Within the entries below, the lines from the one with "Open the 线路优选 tab" through the one with "You are a computer-use agent. Image" are to be set down exactly, both ends kept.

BEGIN SUPPLIED RECORDS

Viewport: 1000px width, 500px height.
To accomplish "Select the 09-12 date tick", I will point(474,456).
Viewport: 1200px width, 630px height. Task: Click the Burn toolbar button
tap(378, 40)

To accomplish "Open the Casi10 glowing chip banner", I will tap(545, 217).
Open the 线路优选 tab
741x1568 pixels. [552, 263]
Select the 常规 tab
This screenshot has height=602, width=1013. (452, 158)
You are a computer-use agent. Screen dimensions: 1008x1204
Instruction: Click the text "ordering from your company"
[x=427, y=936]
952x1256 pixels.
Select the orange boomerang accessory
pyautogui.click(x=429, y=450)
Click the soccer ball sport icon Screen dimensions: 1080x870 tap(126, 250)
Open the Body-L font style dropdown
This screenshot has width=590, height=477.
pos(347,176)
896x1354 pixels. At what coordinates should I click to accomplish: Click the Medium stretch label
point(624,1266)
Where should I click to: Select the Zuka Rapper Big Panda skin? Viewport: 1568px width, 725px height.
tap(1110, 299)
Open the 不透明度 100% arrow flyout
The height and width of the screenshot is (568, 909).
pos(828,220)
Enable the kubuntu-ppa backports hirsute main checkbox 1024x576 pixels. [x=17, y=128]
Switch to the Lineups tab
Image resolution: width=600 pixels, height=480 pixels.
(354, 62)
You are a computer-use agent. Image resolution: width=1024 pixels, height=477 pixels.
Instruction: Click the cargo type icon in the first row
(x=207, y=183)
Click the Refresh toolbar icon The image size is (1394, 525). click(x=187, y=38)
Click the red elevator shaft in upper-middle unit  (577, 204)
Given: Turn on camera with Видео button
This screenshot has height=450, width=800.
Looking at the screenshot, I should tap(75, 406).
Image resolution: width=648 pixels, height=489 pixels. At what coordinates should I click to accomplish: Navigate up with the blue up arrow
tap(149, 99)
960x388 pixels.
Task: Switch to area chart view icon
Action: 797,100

END SUPPLIED RECORDS

* ANSWER TO THE PROBLEM
Open the 线路优选 tab
741x1568 pixels. [552, 263]
Select the 常规 tab
This screenshot has height=602, width=1013. (452, 158)
You are a computer-use agent. Screen dimensions: 1008x1204
Instruction: Click the text "ordering from your company"
[x=427, y=936]
952x1256 pixels.
Select the orange boomerang accessory
pyautogui.click(x=429, y=450)
Click the soccer ball sport icon Screen dimensions: 1080x870 tap(126, 250)
Open the Body-L font style dropdown
This screenshot has width=590, height=477.
pos(347,176)
896x1354 pixels. At what coordinates should I click to accomplish: Click the Medium stretch label
point(624,1266)
Where should I click to: Select the Zuka Rapper Big Panda skin? Viewport: 1568px width, 725px height.
tap(1110, 299)
Open the 不透明度 100% arrow flyout
The height and width of the screenshot is (568, 909).
pos(828,220)
Enable the kubuntu-ppa backports hirsute main checkbox 1024x576 pixels. [x=17, y=128]
Switch to the Lineups tab
Image resolution: width=600 pixels, height=480 pixels.
(354, 62)
You are a computer-use agent. Image resolution: width=1024 pixels, height=477 pixels.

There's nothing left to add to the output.